The measure, passed by the decision-making lower house of parliament, aims to outlaw employment of manual scavengers and provide retraining and help for their families, Selja said.
"We want to remove the stigma and blot on the society," the minister said. Selja called for a "change of mindset" to end discrimination against scavengers, who are treated as pariahs even by others at the bottom of Hinduism's hereditary caste hierarchy.
The measure prohibits construction of non-flushing toilets that must be emptied by hand and sets out a one-year jail term or a fine of up to 50 000 rupees – or both – for anyone employing a manual scavenger. It also requires authorities to monitor implementation of the law and contains tough sanctions for municipalities employing sewer cleaners without protective gear.
Workers stripped down to their underpants and equipped with just a hoe and a wooden bar can still routinely be seen clambering into the stinky depths of septic tanks and sewers. Manual scavenging points to a lack of sufficient investment in modern sewerage systems by a government that struggles to provide basic services, social activists say.
A 2011 survey by the Central Pollution Control Board showed that 160 out of nearly 8 000 towns had sewerage systems and sewage treatment plants. More than 600-million Indians lack even primitive toilet facilities and practise what is known as "open defecation" in roadways, ditches and fields.
"Sanitation is a single most important need in India," rural development minister Jairam Ramesh said last year. He raised a stir in the deeply religious country when he noted "there are more temples in the country than toilets" and that "India has a godliness surplus and cleanliness deficit". – AFP
Read the original article here.
*****Comment: If you have traveled through India or even parts of it then you know the issue of effective sewerage is a huge problem.
During my time in India I would be amazed watching talking heads on television pontificate on aspects of "India Shining" - the attempt at branding India's supposed trajectory into first-world-like development - while basic utilities like clean running water and sewerage remained a national dilemma.
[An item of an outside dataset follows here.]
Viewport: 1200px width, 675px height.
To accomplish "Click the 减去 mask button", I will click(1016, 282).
Somewhere in Bangalore in 2007 I said in frustration to The Guru that it was amazing that India's political elite were talking about putting a man on the moon while so many impoverished were selling peanuts on the street to make a living.
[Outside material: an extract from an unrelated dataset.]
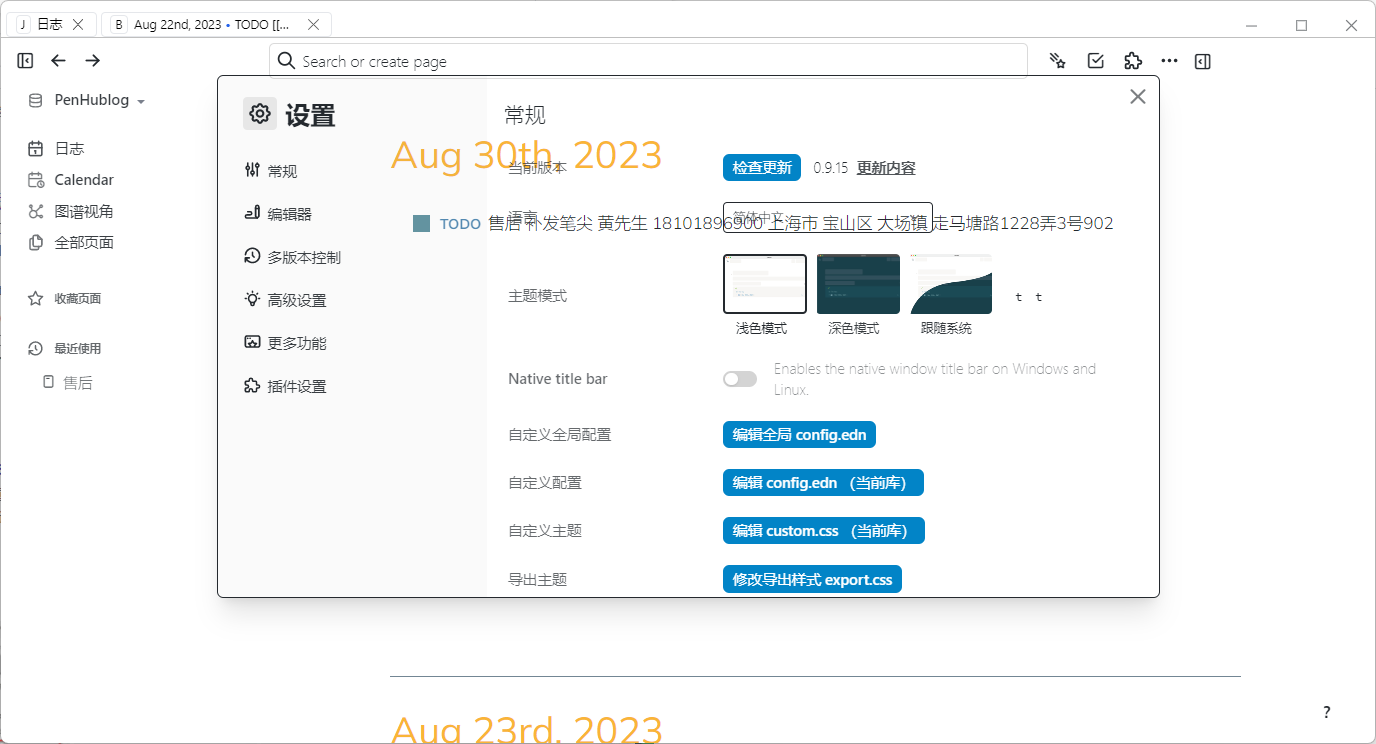Click the Search or create page field
1376x744 pixels.
point(650,60)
One of the first methodological techniques that is taught to graduate students embarking on writing a thesis is the concept of levels of analysis.
Using the concept it is easy to see that creating a law - the Constitution, for example - to ban human waste scavenging is not nearly enough. Laws need enforcement but there is even a more basic and intrinsic level of analysis that needs address.
Here I am thinking about the issue of caste which is also banned by the Indian constitution.
Caste allows for the socio-political and psychological bedrock upon which the economic activity of scavenging is predicated; and keep in mind that lower cast people are also largely the ones employed in collecting trash, cleaning toilets, etc.
The larger problem is then not nearly a matter of law even though it is a necessary ingredient. The larger problem is that of caste and its degradation(s) that continue to hold India captive.
As long as there are folks in power - the elite - who think that there is a divine right to live above others who are being punished through cycles of life then the matter of law is a moot point.
The problem, therefore, is one that lies deeper and it requires a more consistent commitment to humanitarian values based on human rights conceptualizations to draw effective redress.